Real Club Valderrama, Sotogrande, Spain
Par 71, 7,001 yards
Stroke Index in 2018 - 72.42
Designed by Robert Trent Jones Sr, and opened in 1985, Valderrama is a short, tree-lined course with Bermuda fairways and Bentgrass greens.
In addition to this tournament, Valderrama was also used on the European Tour in April 2016 when it hosted the Open de Espana, won by Andrew Johnston, and prior to the inception of the Race to Dubai it was the home of the now defunct season ending, money list deciding, Volvo Masters, between 1988 and 1996 and again between 2002 and 2008. It was also the host venue for the 1997 Ryder Cup and also for the WGC-American Express Championship (now the WGC-Mexico Championship).
It's a tough but beautiful course with narrow slopping fairways, framed by cork trees. The greens are smaller than average, undulating and they usually run at around 12.5 on the stimpmeter. Water is in play on holes four, ten and 17.
The front nine greens and surrounds complexes were totally re- grassed prior to the off two years ago but there were no changes to the design.
For more on the course, see the hole-by-hole guide here.
Live on Sky Sports all four days - starting at 11:00 on Thursday
First Four Tournament Winners
2010 - Graeme McDowell -2
2011 - Sergio Garcia -6
2012-2016 - No Event
2017 - Sergio Garcia -12
2018 - Sergio Garcia -12 (54 holes)
What Will it Take to Win the Andalucía Valderrama Masters?
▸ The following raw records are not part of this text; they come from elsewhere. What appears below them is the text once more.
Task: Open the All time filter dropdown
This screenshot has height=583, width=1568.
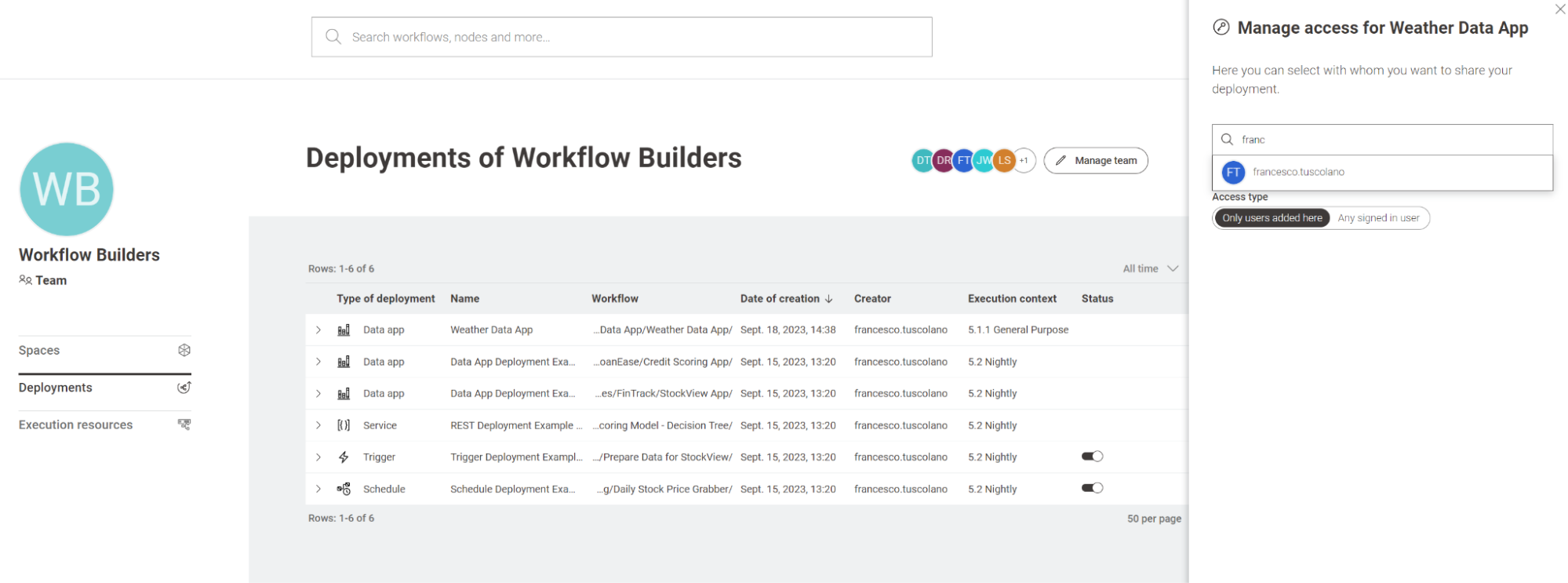Action: (x=1150, y=268)
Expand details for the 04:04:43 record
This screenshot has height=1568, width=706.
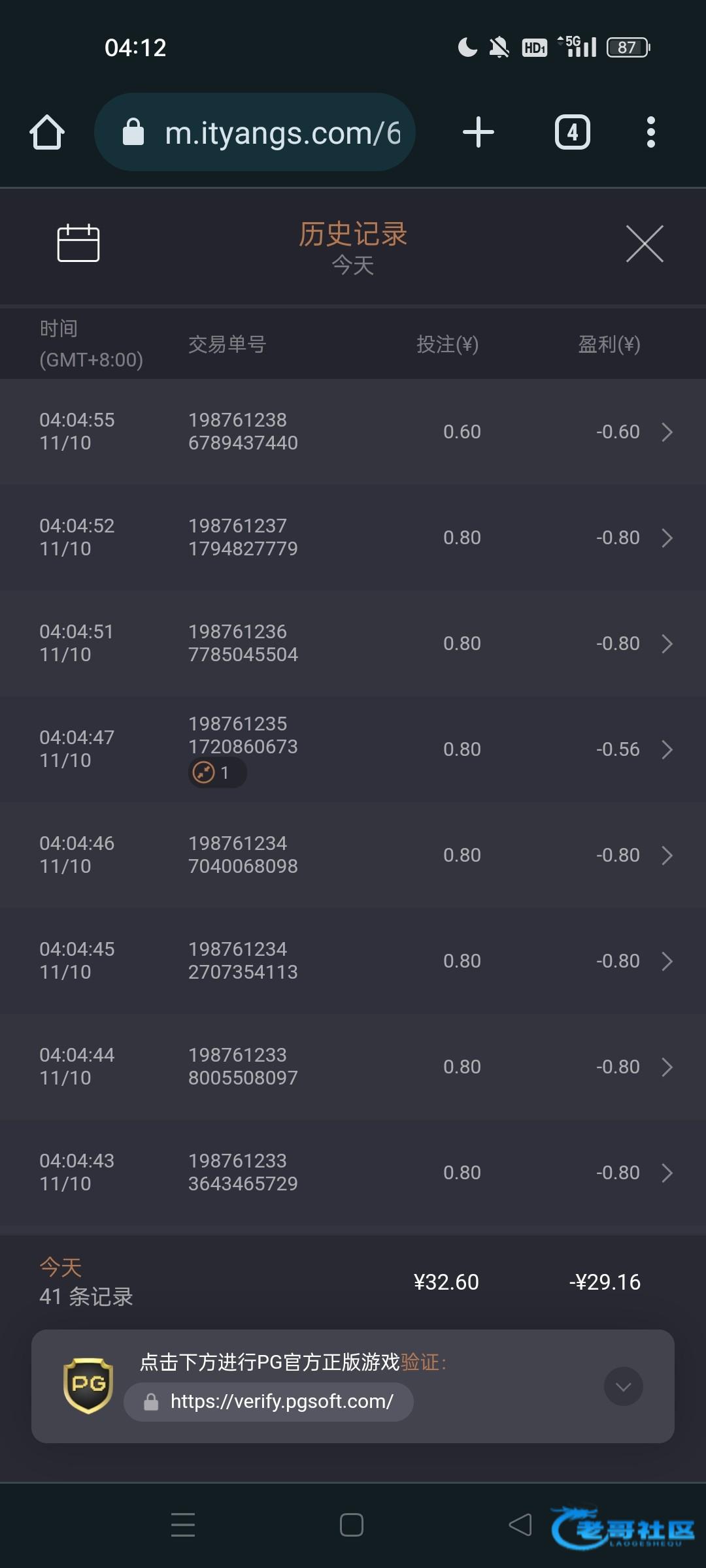coord(667,1173)
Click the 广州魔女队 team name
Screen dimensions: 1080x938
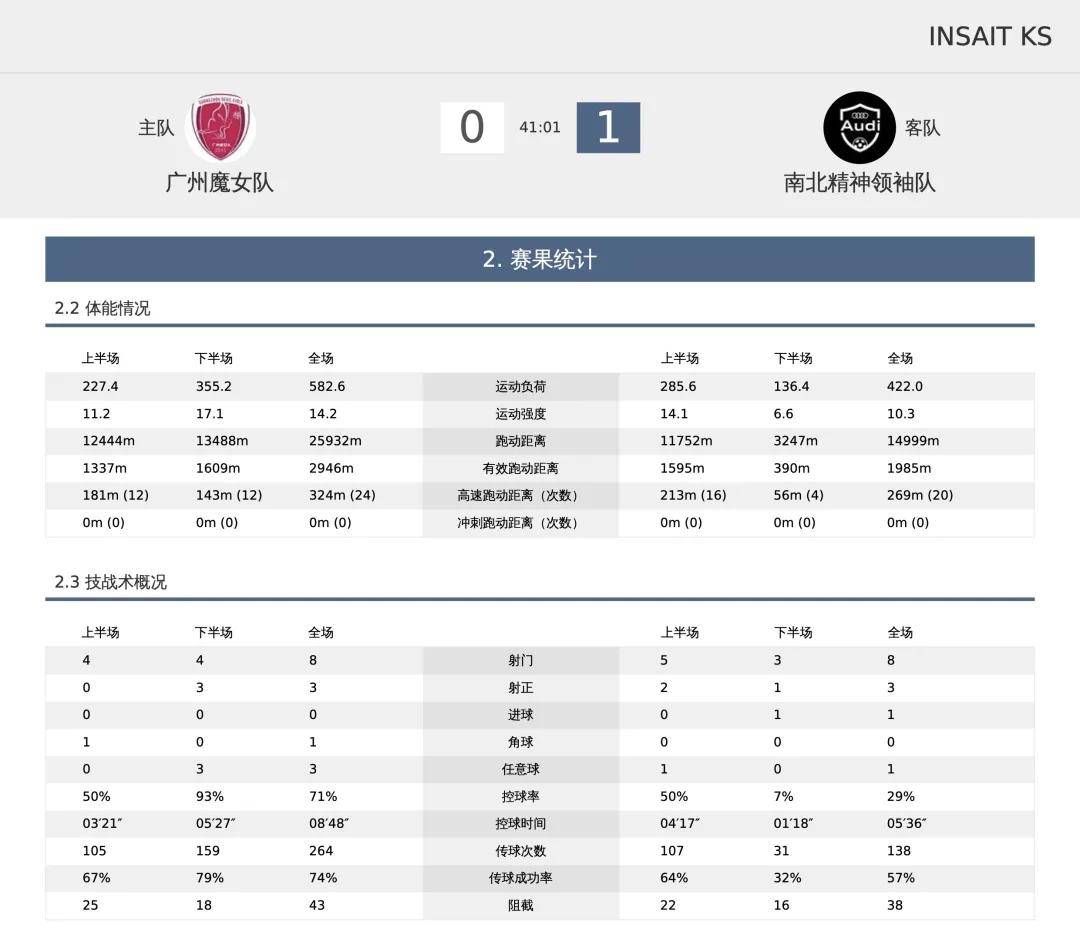click(x=219, y=182)
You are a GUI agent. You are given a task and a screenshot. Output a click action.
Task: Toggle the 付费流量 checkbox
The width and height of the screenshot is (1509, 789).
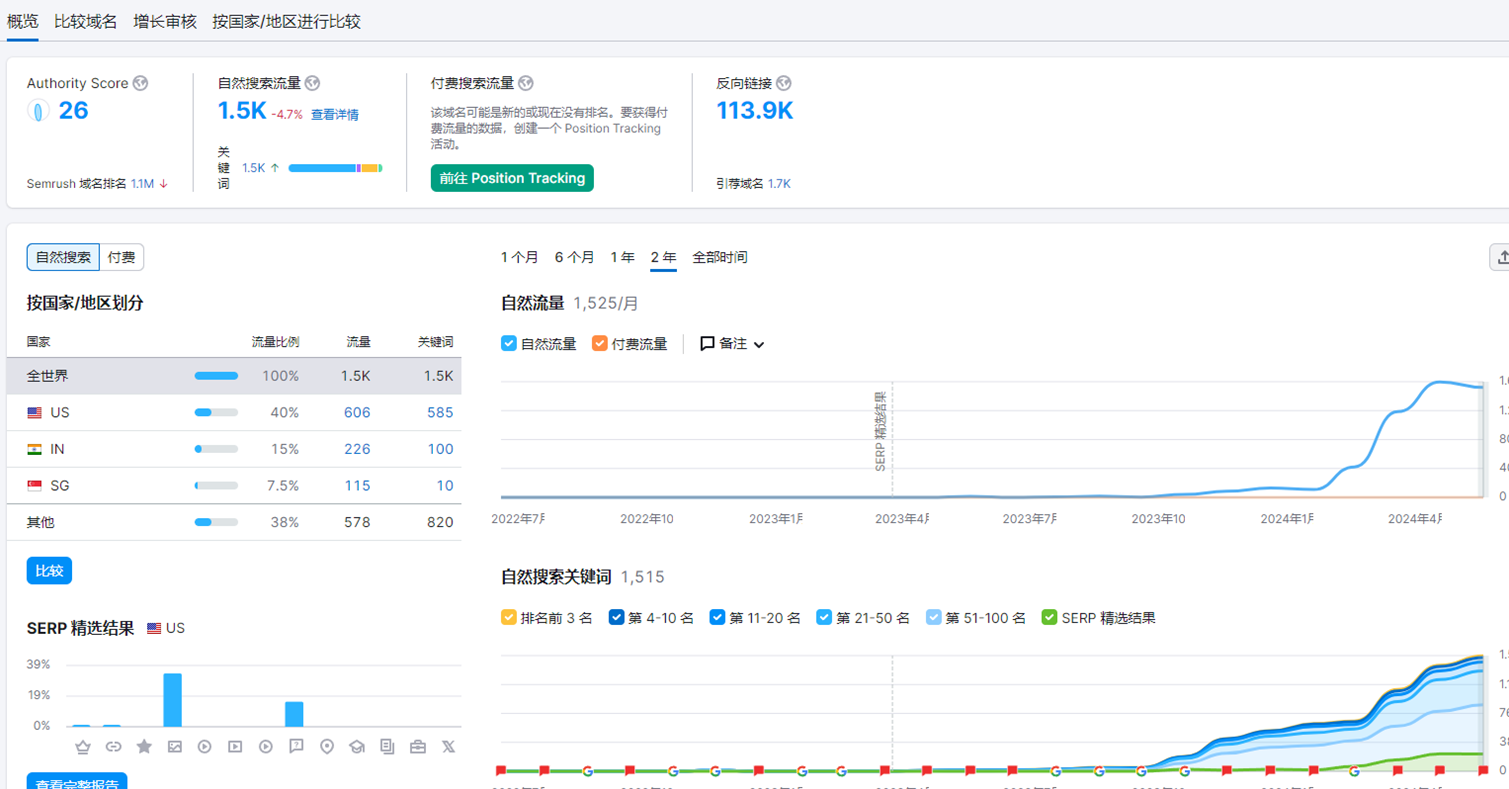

Given he ranked better for Driving Distance than he did for Driving Accuracy, and that he only ranked ninth for Greens In Regulation and 27th for Scrambling, Sergio's stats went against the grain somewhat when he won here two years ago but the placed players franked the usual stats trends and so did he last year...
The two players to rank second and fourth for DA, Anders Hansen and Wade Ormsby, finished inside the top-six places in 2017, Jamie Donaldson and Daniel Brooks, who finished fourth and third, ranked first and second for Greens In Regulation and the top Scrambler for the week was Ormsby, who finished fifth.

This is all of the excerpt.